**Consigne**.
D'après le texte du document, combien de temps s'est écoulé depuis la première rencontre musicale de Ray Lema et Laurent de Wilde ?

**Texte du document**.
%%
Leur album "Riddles" (énigmes) a marqué la rentrée 2016. Les pianistes de jazz Ray Lema et Laurent de Wilde reviennent avec jovialité, pour Culturebox, sur la complicité et l'état d'esprit qui les unissent, vingt-cinq ans après leur première rencontre musicale, et à quelques jours d'un concert-événement à Marseille.
Article rédigé par Annie Yanbekian
France Télévisions - Rédaction Culture
Publié Mis à jour
Temps de lecture : 10 min
Laurent de Wilde et Ray Lema, deux pianistes en osmose
 (Olivier Hoffschir)
%%
**Matériel**.
%%
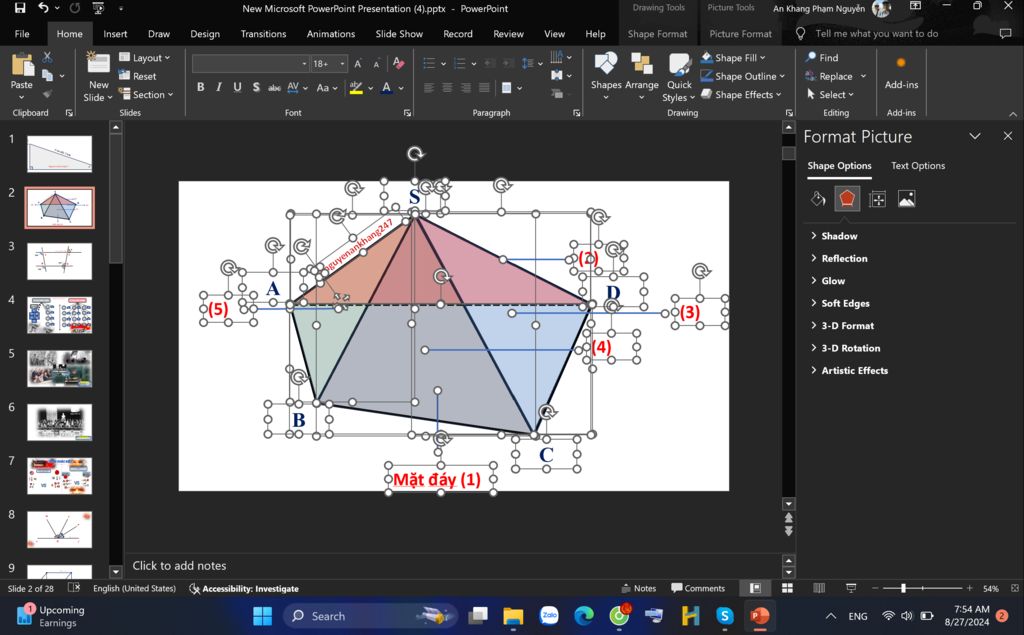
Task: Click the Find magnifier in Editing
Action: pyautogui.click(x=812, y=58)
%%
**Corrigé**.
Vingt-cinq ans.